Are you (walking/driving) comfortably? Then I’ll begin…

January 28, 2014

Okay, I’ve dived into my new Escape Artist podcasts, and don’t think I’ll be backing out, though it’ll probably (hopefully?) take me a long time to catch up on the incredible backlog of stories there. I started listening to them when braving the elements yesterday to get some exercise and fresh air on a day when the weather was lousy enough that I worked from home instead of driving into the office. And the stories were good enough to make me forget about the treacherous sidewalks I was picking my way over and lose myself to a faraway seashore with a boy genius and a great city besieged by intangible aliens.

It was as that second podcast was starting, that I thought of the quote I paraphrased in the title. I never listened to “Listen with Mother” on the radio, or watched on the television. The most direct experience I have with it was when it was sampled on Doctor Who, or referenced by Flanders and Swann. But I love the idea of these fiction podcasts as storytelling for the new millenium. They have a different kind of feel from longer audiobooks, or podcasting shows that are centered around the hosts and the general topic.

This morning, I listened to the same podcast on the drive into work, and got a pleasant surprise at the end of it, as an Escape Artist editor came on to summarize some listener e-mail and/or reviews they got for an earlier story–by Brad Hafford! I met Brad this summer; he was our resident adviser for Odyssey, and though I knew he was a talented writer, I guess I’d never bothered to track down his publications. Now I know where to find at least one; it wasn’t on the Escape Pod iTunes feed, but the archives on the Escape Pod website seem to go all the way back to the beginning.

What’s the coolest unexpected surprise you’ve ever found in a podcast?


Trying to glide through the Crash

December 3, 2012

On the walk to the downtown bus stop tonight, I was catching up on some of the last Storywonk Nano podcasts that I didn’t listen to during November, (I can never be prompt with podcasts,) and in one of them, Lani and Alastair were warning about the post-Nano Crash.

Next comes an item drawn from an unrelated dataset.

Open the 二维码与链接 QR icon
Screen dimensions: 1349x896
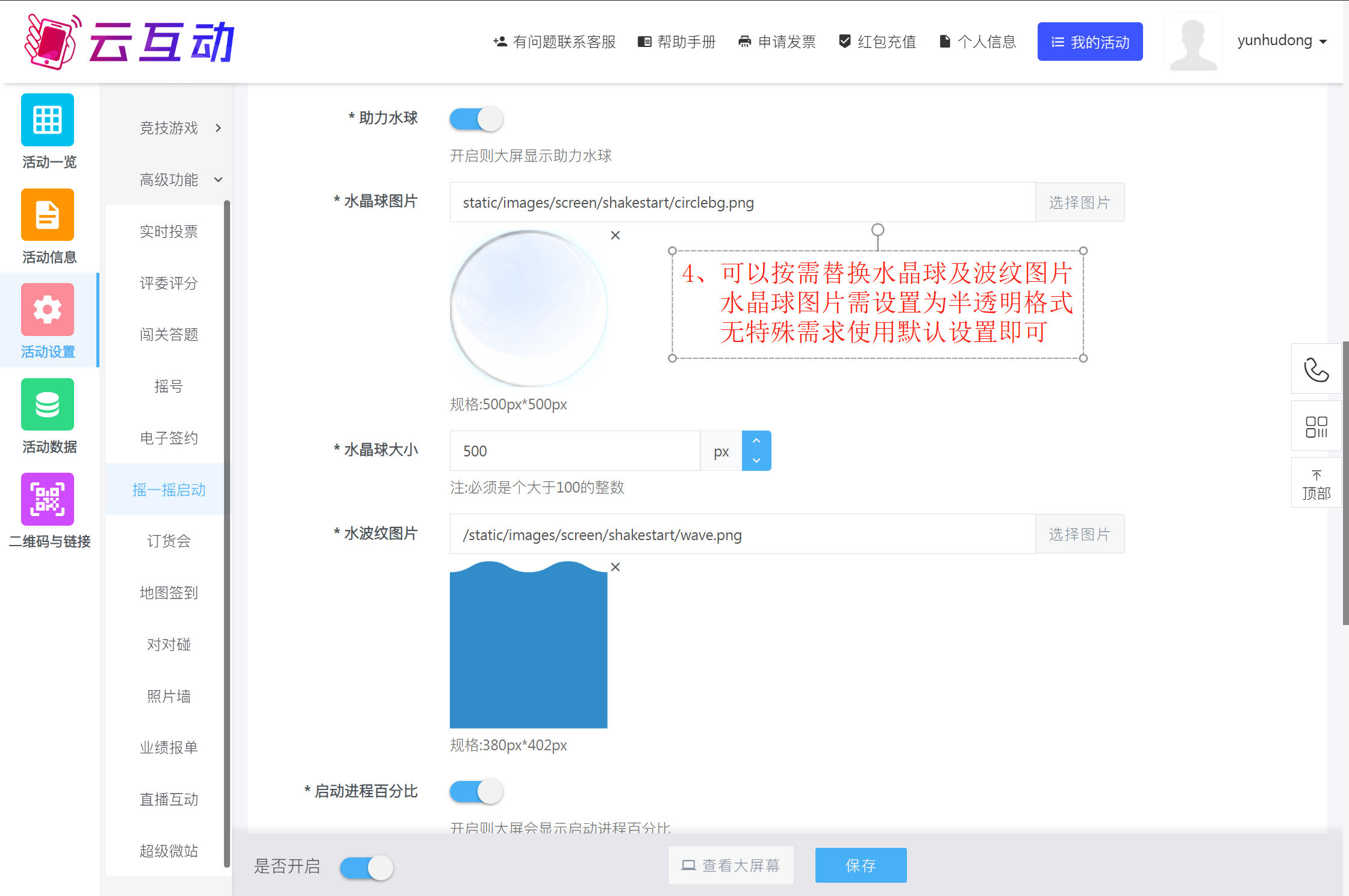coord(48,499)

I think I hit the Crash over the weekend. On Saturday it wasn’t too bad – I was still high on sugar from Waffle-palooza, I did some grocery shopping, had some chicken schnitzel, and went into Toronto for a Browncoats shindig. Yesterday was a bit tougher. I felt as if I had a headache for most of the day, tried to nap but couldn’t stay in bed long, and didn’t get much done except for catching up on a few episodes of ‘Suburgatory.’

Lani said that you have to respect the Crash, that if you try to run from the Crash it will come get you. Now, even before I heard this, I wasn’t feeling particularly Crashed today – I did watch some videos on the bus to Burlington instead of diving back into ‘How to Revise your Novel’ or anything, but I felt fairly full of energy at work. On the bus ride home, I pulled out the eeePC and surfed through old word count tracking spreadsheets, trying to find promising short stories to rewrite for my workshop submissions, even though I think I have two strong candidates. Looking for other options is part of what helps me feel more confident in the choices that I already had.

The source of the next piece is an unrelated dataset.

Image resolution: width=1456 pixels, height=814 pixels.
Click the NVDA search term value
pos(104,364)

So, I don’t think I’m going to just sit through my crash. I’ll take the December goals a bit on the easy side until I’m sure that I’m through the stormy weather, but a little gliding doesn’t sound like a bad idea.

What about you? Have you hit the Crash yet? What are your plans?

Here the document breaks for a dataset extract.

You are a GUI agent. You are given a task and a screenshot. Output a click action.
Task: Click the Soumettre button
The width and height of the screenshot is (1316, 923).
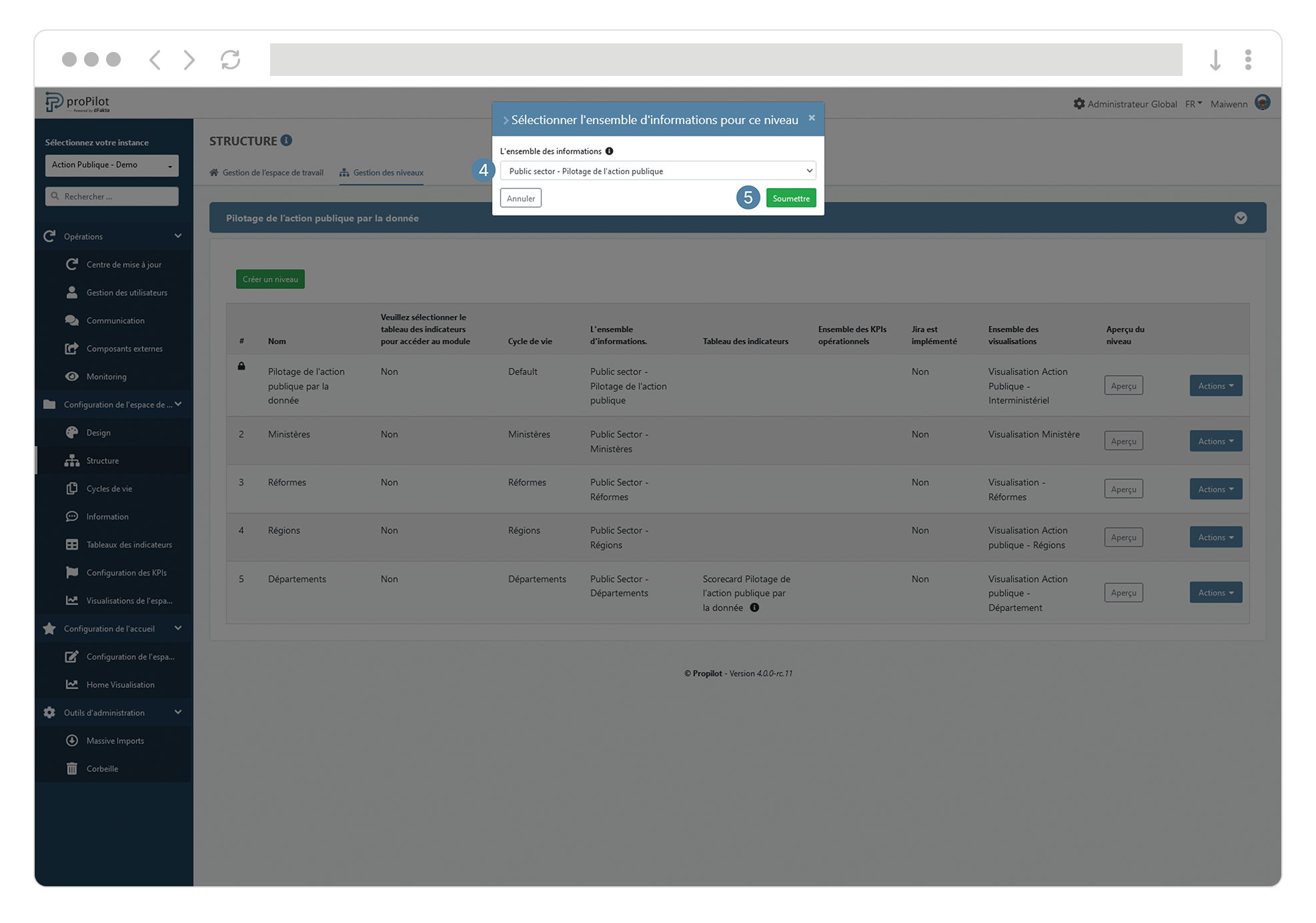point(790,198)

PS: I also want to mention, I’m kinduv liking the new National Novel Writing Month iPhone case that I got at the Night of Writing Dangerously. It’s a rigid case, with a bit less coverage than the big bulky Otter case I’ve been using, which means I can plug in the headphones with the ear guards, which means that I can listen to podcasts (or music, or audiobooks) on the iPhone while walking. With the Otter case, I had to use the apple ear buds, and they’d come loose if I was moving around. I think I’ll also be able to dock the phone on my little iPod speaker unit in this case.

The downside is that it seems like it wouldn’t give as much impact protection as the Otter, so I may switch back and forth – using the Nano case when I want to show it off, or use the attachments, and go back to the Otter – when I’m feeling clumsy, which is often.


Sansa view player – a tale of two protocols

September 18, 2012

I’ve had my Sansa View video/mp3 player for well over four years at this point. I don’t actually use it that much anymore, but keep it loaded with content, especially for long trips – mostly as an alternate to the iPod and iPhone, to be honest. It’s very similar to my iPod Nano, actually – a bit bigger, including a slightly bigger screen, but it’s slightly easier to fast-forward on the Nano.

Anyway, I was adjusting the content I had on the View yesterday evening, and that got me fooling around with the two different USB protocols that you can use with it. At first, the View only supported MTP – Media Transport Protocol. Now, the important thing with any data transfer protocol for a slave device, like a media player, is which microprocessor is directly responsible for talking to the device storage. You can’t have both the desktop and the player’s microprocessor reading from and writing to the onboard memory at the same time, because bad things happen if they try to access the same cluster at the same moment.

MTP protocol is the delegation approach – like if the Sansa View is a warehouse, the onboard microprocessor is the stock boy, and the desktop processor is the guy from head office. Here, head office tells the stock boy, “I need you to store A, B, C, give me a copy of D, give me F and not keep a copy, and throw G in the dumpster. Don’t bother me with the details.” And the stock boy does all that.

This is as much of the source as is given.